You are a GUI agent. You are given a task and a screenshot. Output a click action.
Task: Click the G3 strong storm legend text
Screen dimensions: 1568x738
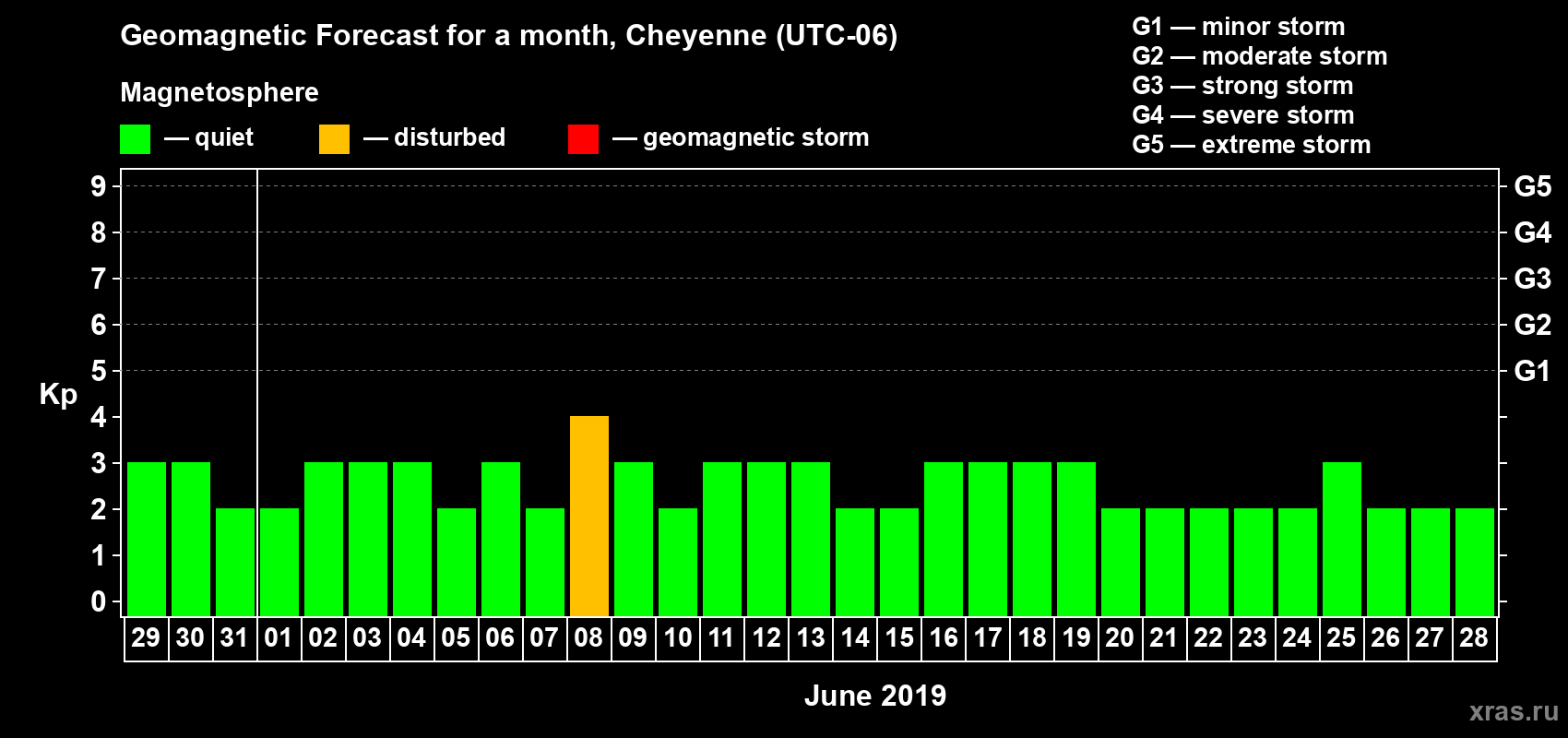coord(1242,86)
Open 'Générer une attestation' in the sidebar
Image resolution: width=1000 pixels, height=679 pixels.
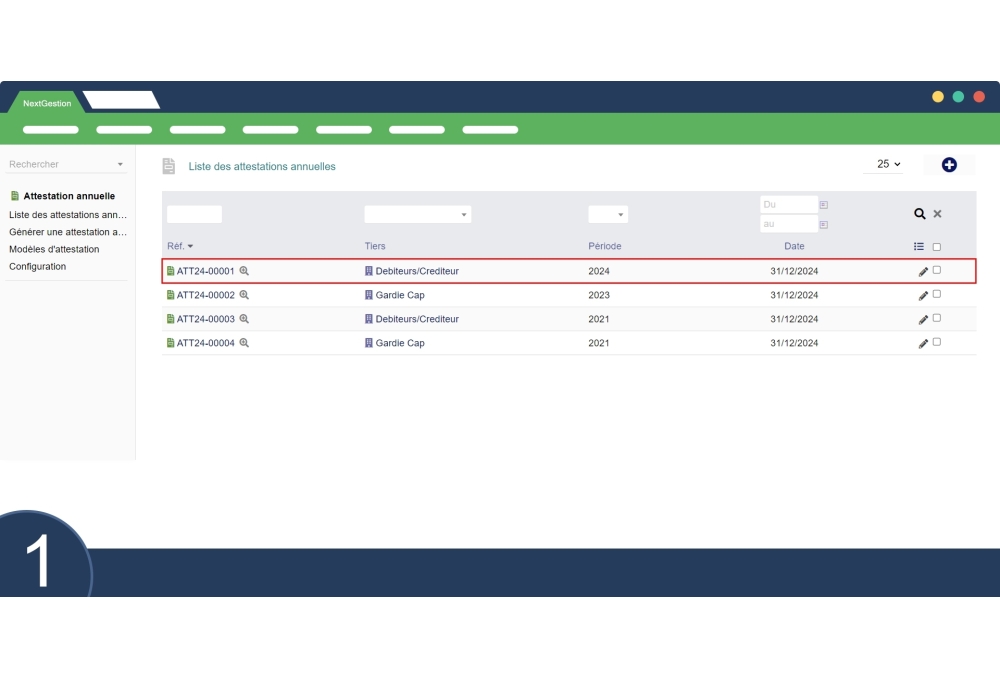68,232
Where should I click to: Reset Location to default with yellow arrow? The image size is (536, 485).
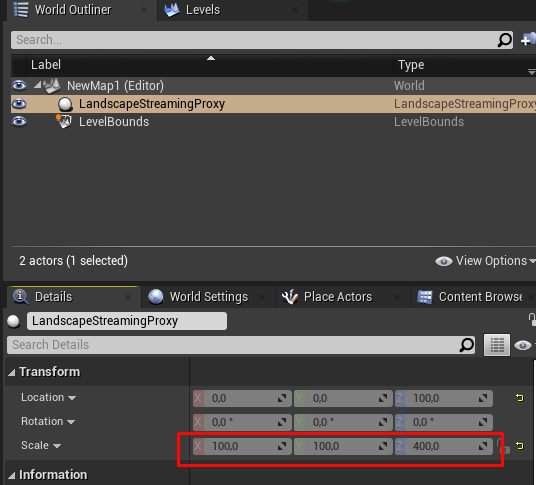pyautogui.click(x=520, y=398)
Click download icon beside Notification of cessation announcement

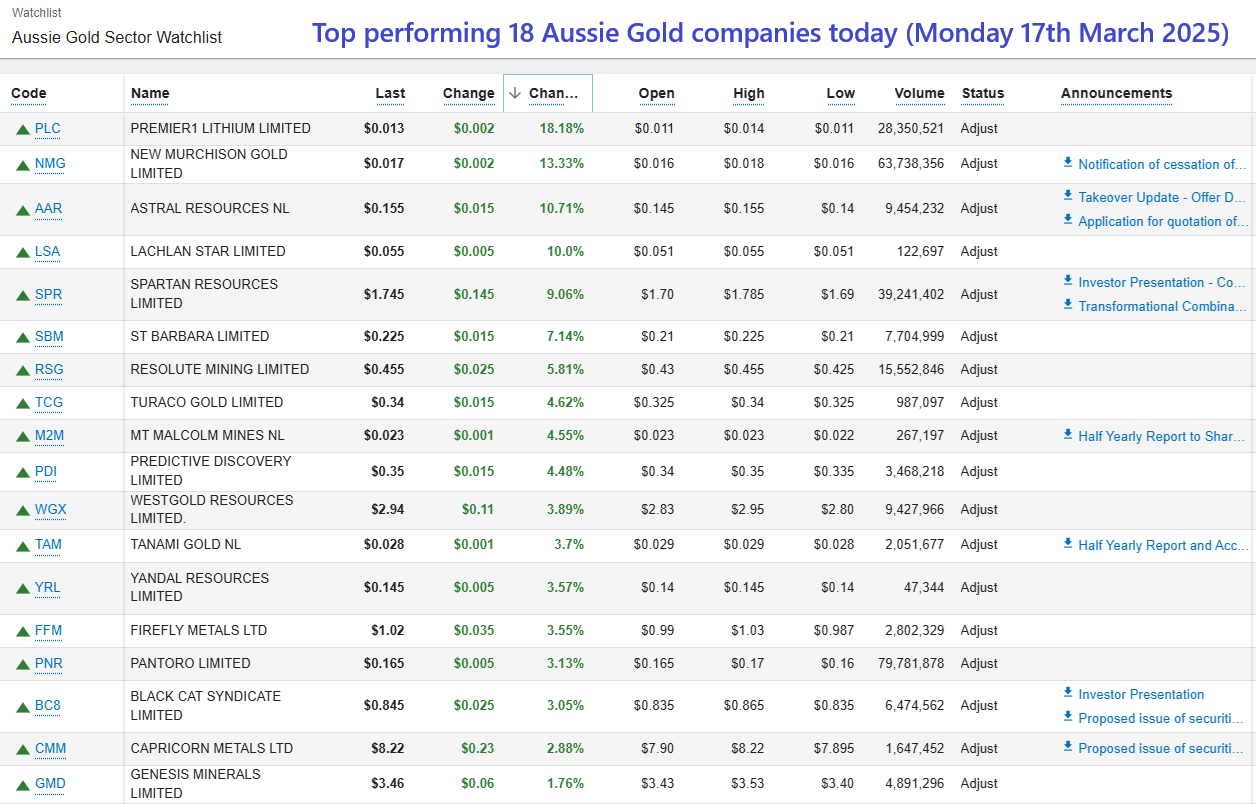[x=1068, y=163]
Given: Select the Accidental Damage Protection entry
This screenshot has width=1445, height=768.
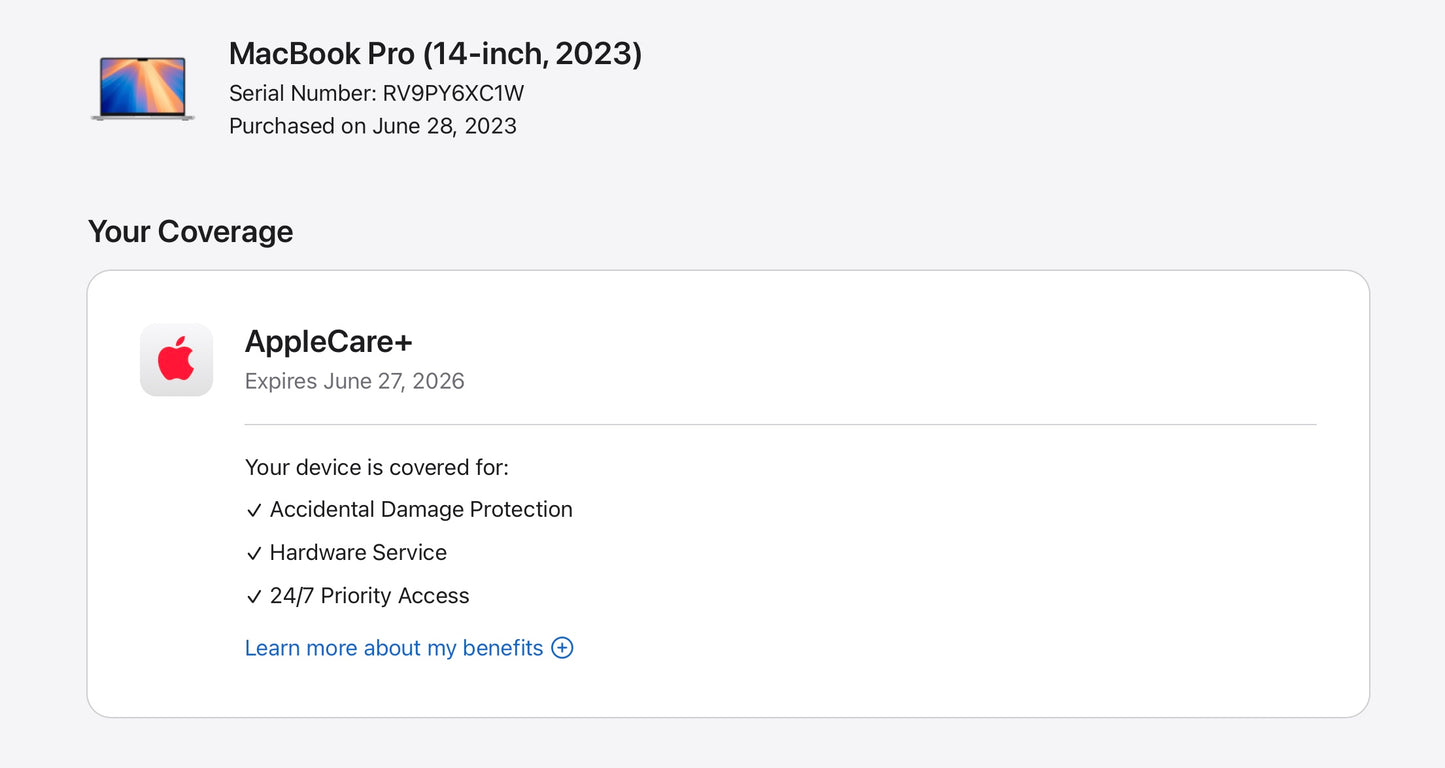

----------

Can you give the material again from its start up to and including the line with "pyautogui.click(x=520, y=398)", changing "sidebar" to "side panel" and leaving everything else as it is, but without the pictures?

You are a GUI agent. You are given a task and a screenshot. Output a click action.
Task: Click the G3 strong storm legend text
Screen dimensions: 1568x738
coord(1242,86)
Open 'Générer une attestation' in the side panel
Image resolution: width=1000 pixels, height=679 pixels.
68,232
Where should I click to: Reset Location to default with yellow arrow? The image size is (536, 485).
pyautogui.click(x=520, y=398)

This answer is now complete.